Come si diceva, Ed Hardy iniziò la sua carriera nel mondo della tattoo art: da giovanissimo lavorava in maniera del tutto amatoriale ma, dopo aver frequentato il San Francisco Art Institute e l’incontro con il leggendario tatuatore "Sailor Jerry" Collins nel 1969, Hardy abbandonò il suo progetto di studiare a Yale e andò invece in Giappone, diventando il protegé di Horihide, uno dei tatuatori preferiti della yakuza – un periodo che formò la sua iconografia sospesa a metà fra l’arte giapponese e l’immaginario dei biker californiani. Nel 1977, Hardy tornava a San Francisco e apriva il suo studio, Tattoo City, contribuendo a trasformare la tattoo art nello strumento di creatività e auto-espressione che è diventato oggi, separandolo dalle sue origini nel mondo del crimine, dei motociclisti e dei marinai. La sua carriera prese il volo da lì, culminando nel ’95 con un profilo stilato dal The New York Times che fu uno dei primi giornali a domandarsi se i tatuaggi potessero essere considerati una disciplina artistica a sè stante. Proprio in un giornale, anni dopo, due rappresentati dello streetwear brand Ku USA videro i suoi lavori e proposero una collaborazione a Hardy che nel 2003 firmò i suoi primi prodotti di abbigliamento decorati dai propri artwork.

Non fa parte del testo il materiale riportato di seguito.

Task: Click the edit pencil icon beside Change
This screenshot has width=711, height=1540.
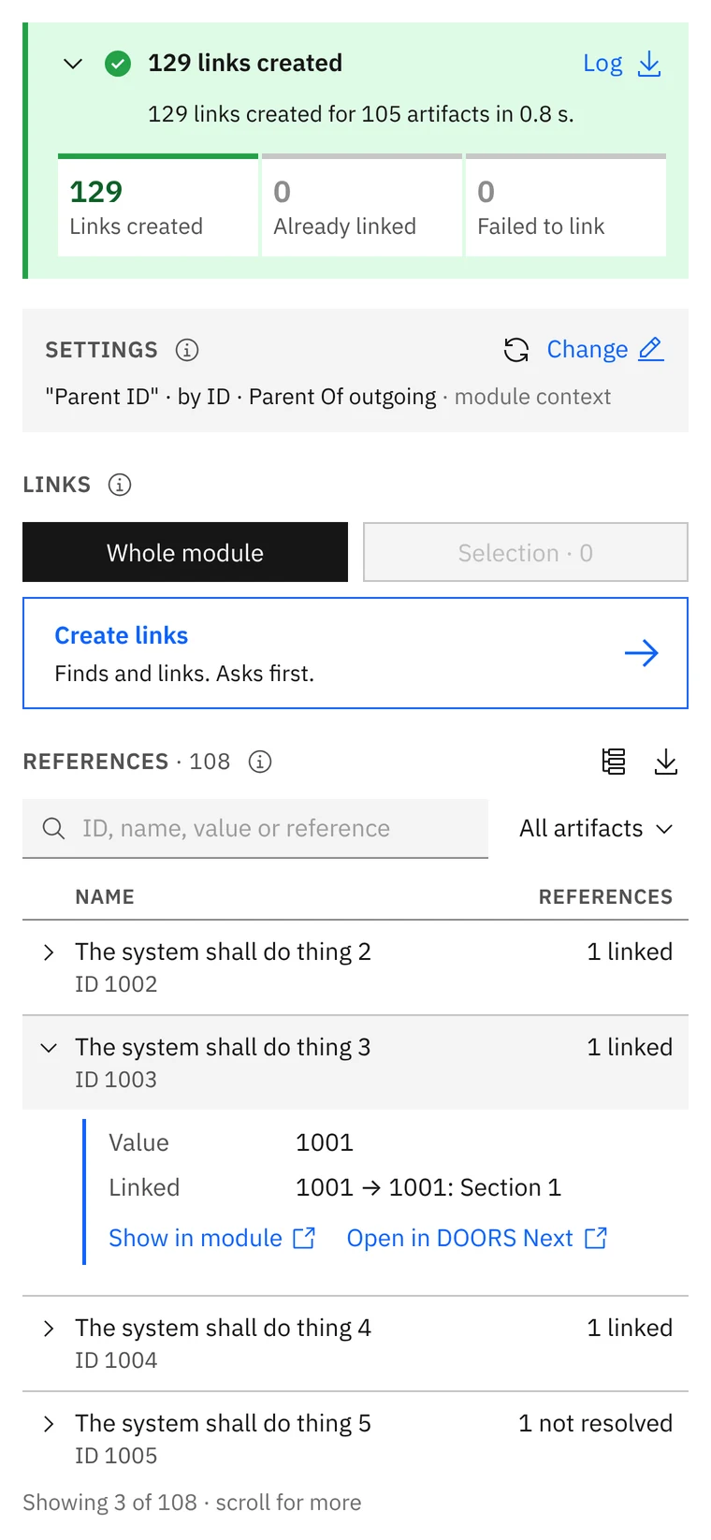Action: click(x=651, y=349)
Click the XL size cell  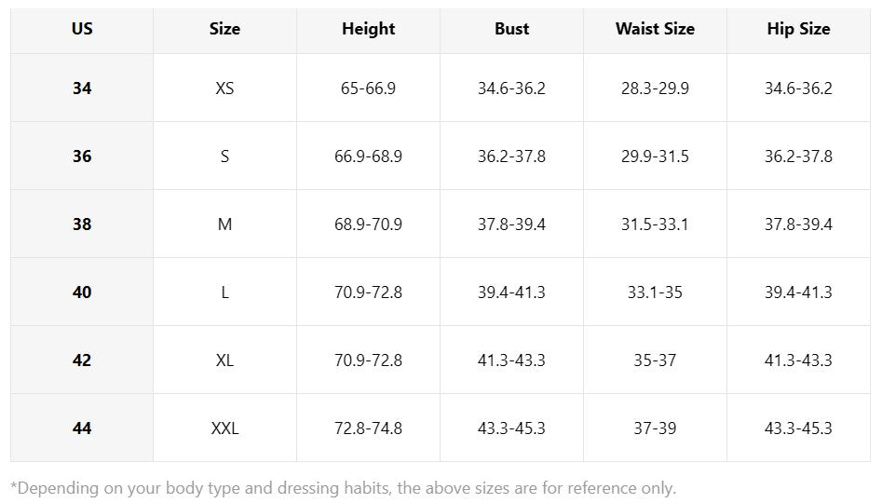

Con l’esplosione dello streetwear post-2016, però, la percezione del brand cambiò: Audigier morì per il cancro nel 2015, e nel frattempo la nostalgia della moda Y2K fece riemergere l’apprezzamento per le grafiche eccessive e il branding scatenato di Ed Hardy i cui diritti erano stati acquistati da Iconix Brand Group nel 2011. Persino Highsnobiety creò un parallelismo tra l’iper-decorativismo del Gucci di Alessandro Michele e i lavori di Hardy (pensate alle tigri e ai draghi, ai jeans ricamati e al cuoio decorato da immagini ispirate al tattoo). Nel frattempo brand come Rose in Good Faith e Anti Social Social Club avviarono collaborazioni con il brand, venne lanciata la collezione custom-made “By Appointment Only” insieme a collaborazioni con lo sneaker brand Starwalk e Unknown. Non si può certo dire che il brand si stia avviando verso un ritorno in grande stile, le sue collaborazioni sono rimaste troppo under the radar anche se non sono sfuggite agli appassionati del brand, ma è indicativo che da Ed Hardy stiano giungendo segnali di vita – non è escluso che il mondo dell’archivio inizi a recuperare dai repertori dei primi 2000 le sue t-shirt, le sue hoodie e soprattutto i suoi celebri trucker hat logati.